Secara terpisah, Direktur Utama PLN, Darmawan Prasodjo, menyampaikan bahwa inisiatif ini merupakan wujud komitmen PLN dalam mendukung program pemerintah sekaligus mendorong peningkatan kualitas hidup masyarakat melalui program tanggung jawab sosial yang berdampak langsung dan berkelanjutan.
“Kami hadir di tengah masyarakat tidak hanya melalui layanan kelistrikan, tetapi juga melalui program-program yang langsung menyentuh kebutuhan masyarakat. Salah satunya dengan mendorong peningkatan kualitas hidup, khususnya bagi ibu hamil, melalui akses terhadap layanan kesehatan yang lebih merata dan berbasis teknologi," tuturnya.

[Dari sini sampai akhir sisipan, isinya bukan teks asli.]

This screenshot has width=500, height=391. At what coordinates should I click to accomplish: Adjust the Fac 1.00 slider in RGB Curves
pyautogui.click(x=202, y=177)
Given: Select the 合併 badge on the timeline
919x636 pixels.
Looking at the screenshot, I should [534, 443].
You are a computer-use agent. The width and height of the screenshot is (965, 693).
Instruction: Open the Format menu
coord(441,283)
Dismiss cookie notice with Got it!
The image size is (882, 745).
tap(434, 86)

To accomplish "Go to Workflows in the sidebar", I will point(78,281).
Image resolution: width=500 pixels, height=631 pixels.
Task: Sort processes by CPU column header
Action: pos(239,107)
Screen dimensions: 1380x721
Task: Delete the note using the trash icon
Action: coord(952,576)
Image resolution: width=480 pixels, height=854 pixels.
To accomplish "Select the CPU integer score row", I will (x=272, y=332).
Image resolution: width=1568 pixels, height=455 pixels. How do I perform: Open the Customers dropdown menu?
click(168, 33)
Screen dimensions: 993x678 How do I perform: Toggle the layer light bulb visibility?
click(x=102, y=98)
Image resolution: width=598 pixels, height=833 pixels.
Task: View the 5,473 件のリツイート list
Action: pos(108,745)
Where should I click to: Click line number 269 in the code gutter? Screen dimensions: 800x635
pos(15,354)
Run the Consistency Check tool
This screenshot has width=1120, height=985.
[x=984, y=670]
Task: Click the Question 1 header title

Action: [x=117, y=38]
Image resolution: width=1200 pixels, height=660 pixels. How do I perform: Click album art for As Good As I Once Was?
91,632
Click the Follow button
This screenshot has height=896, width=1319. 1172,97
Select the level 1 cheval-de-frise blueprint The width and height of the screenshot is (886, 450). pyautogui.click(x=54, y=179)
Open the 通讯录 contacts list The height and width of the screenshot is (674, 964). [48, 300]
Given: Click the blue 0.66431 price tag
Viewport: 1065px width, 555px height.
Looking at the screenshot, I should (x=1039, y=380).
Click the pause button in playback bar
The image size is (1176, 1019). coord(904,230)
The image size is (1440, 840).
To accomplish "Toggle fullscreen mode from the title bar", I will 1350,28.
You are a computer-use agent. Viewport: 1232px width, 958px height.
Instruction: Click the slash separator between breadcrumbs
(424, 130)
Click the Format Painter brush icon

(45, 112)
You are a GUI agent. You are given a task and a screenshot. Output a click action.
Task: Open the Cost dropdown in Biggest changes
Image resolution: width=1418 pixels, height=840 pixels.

Sementara itu, Direktur Utama PLN Electricity Services sekaligus Wakil Ketua Umum Srikandi PLN, Susiana Mutia, menyampaikan bahwa program ini juga selaras dengan komitmen perseroan dalam mendukung pencapaian Sustainable Development Goals (SDGs) 3, khususnya dalam menjamin kehidupan yang sehat dan sejahtera melalui penguatan layanan kesehatan ibu dan bayi.
Dia menambahkan, momentum Hari Kartini menjadi pengingat akan perjuangan Raden Ajeng Kartini dalam mendorong kesetaraan perempuan. Kisah hidup beliau yang wafat setelah melahirkan karena diduga mengalami preeklamsia turut menegaskan pentingnya menjaga kesehatan perempuan di masa kehamilan.
“Kami mendorong lahirnya generasi penerus bangsa yang sehat melalui dukungan bagi perempuan, khususnya ibu hamil. Deteksi dini risiko kehamilan di layanan kesehatan dasar diharapkan memungkinkan penanganan yang lebih cepat dan tepat sasaran,” ucapnya.